The financial system's failures made themselves obvious starting in 2007 in part because legislators and regulators thought that they could conjure up on command not only wisdom and competence but omniscience.
In the years leading up to the financial crisis, regulators allowed financial firms such as AIG to create derivatives that evaded the old-fashioned limits on borrowing and trading. The people in charge figured that the financial guys had figured out every angle and made these things perfectly safe.
Regulators, too, allowed banks to borrow far more than old-fashioned rules would have allowed on mortgage-related securities and other instruments rated AAA — because competent people had determined that such securities could never fail.

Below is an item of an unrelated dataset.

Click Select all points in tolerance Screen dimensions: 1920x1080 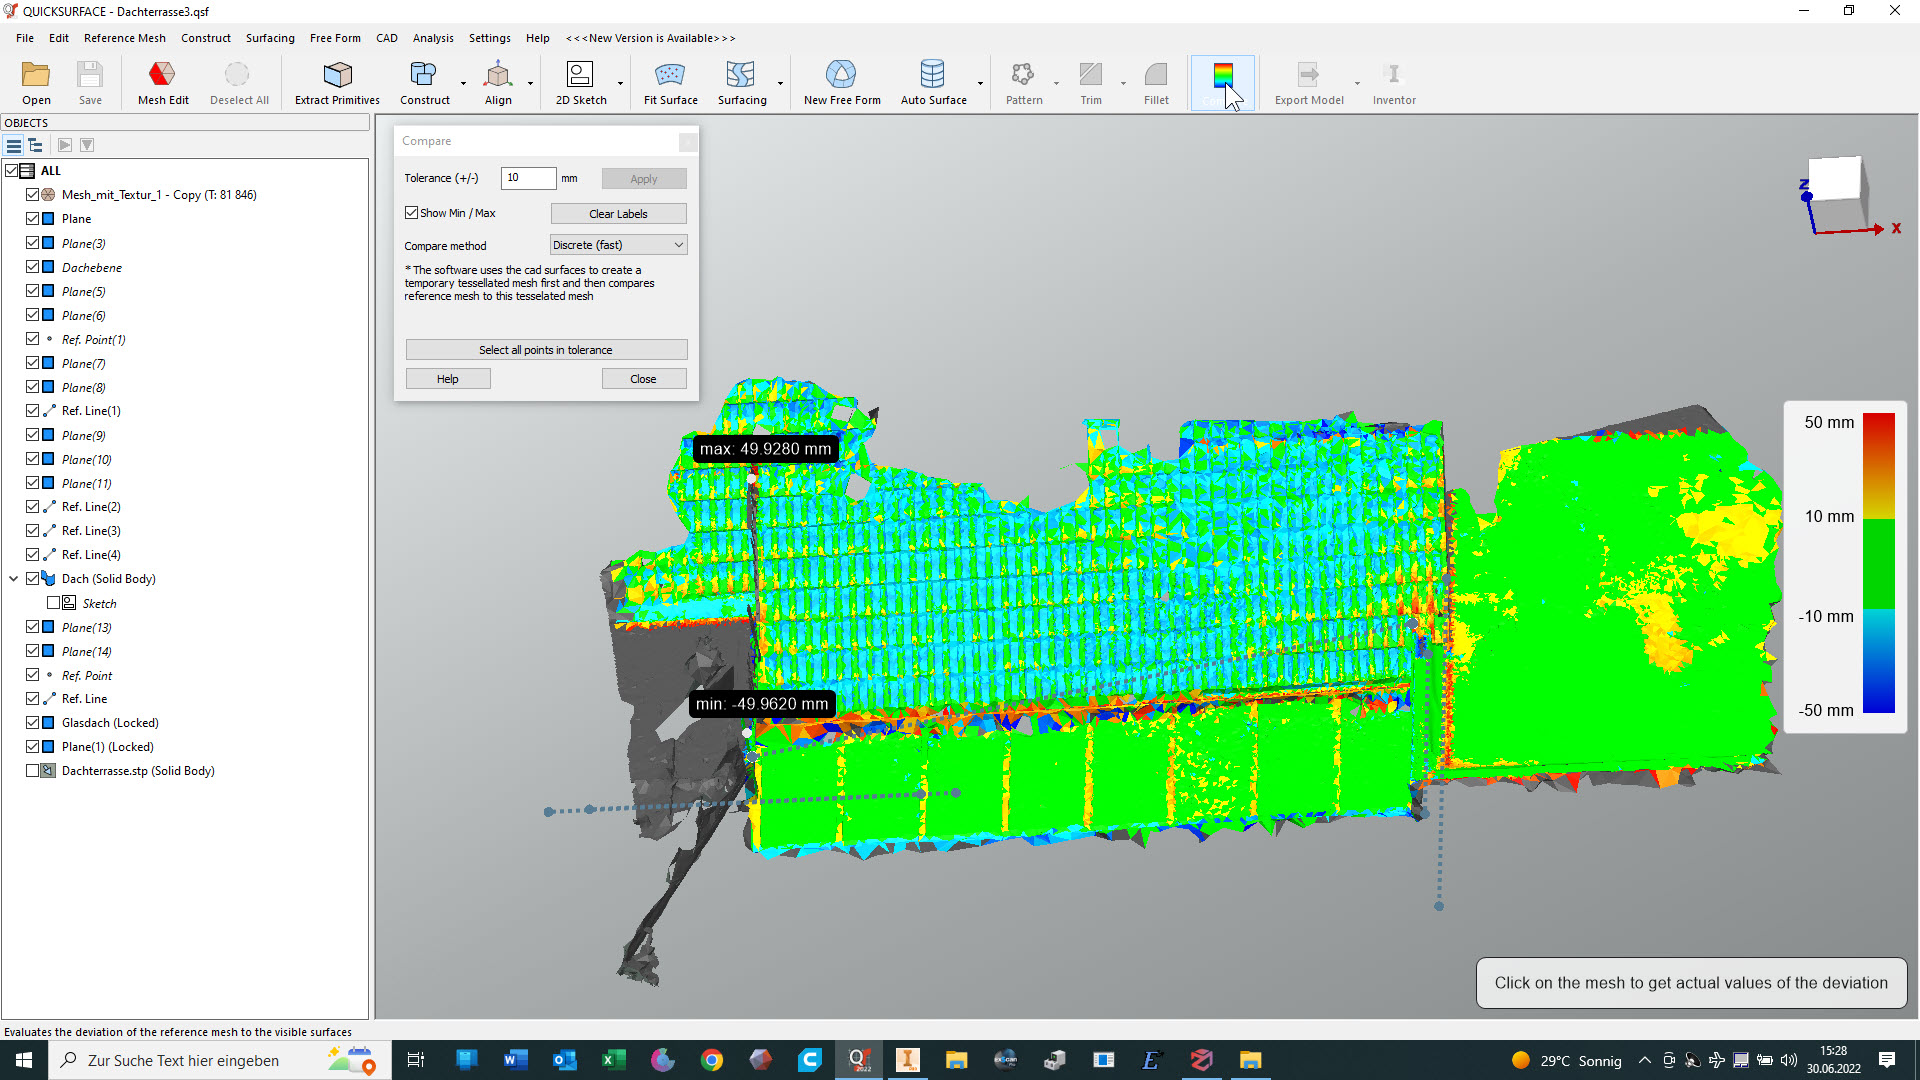click(x=546, y=350)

Finally, regulators allowed people to buy houses with no money down — even though we learned in the 1920s that it's not a good idea to let people borrow limitlessly to speculate that the price of something will continue to rise.
The lesson to be learned here is that we need borrowing and trading rules that apply to everyone and everything for those times when bankers, regulators, and tens of millions of ordinary Americans aren't right.
The bill offers no evidence that anyone in Congress has learned this lesson.
Instead, by next week, we will have a new Financial Stability Oversight Council (D.C.-ers are already referring to it as "ef-sock") to determine which financial activities and investments are dangerous and which are safe.
We'll also have new derivatives regulations that still allow some users, including big industrial companies and their banks, to escape consistent rules. All that means is it's more likely that a decade hence, reporters will be scratching their heads about how a mild-mannered Midwestern farm-machinery company managed to bankrupt itself and the economy with trillions of dollars' worth of bets via some previously unheard-of "exotic" financial instrument.
Maybe then, a truly chastened Congress could start out with what Dodd said today instead of what's in his soon-to-be law.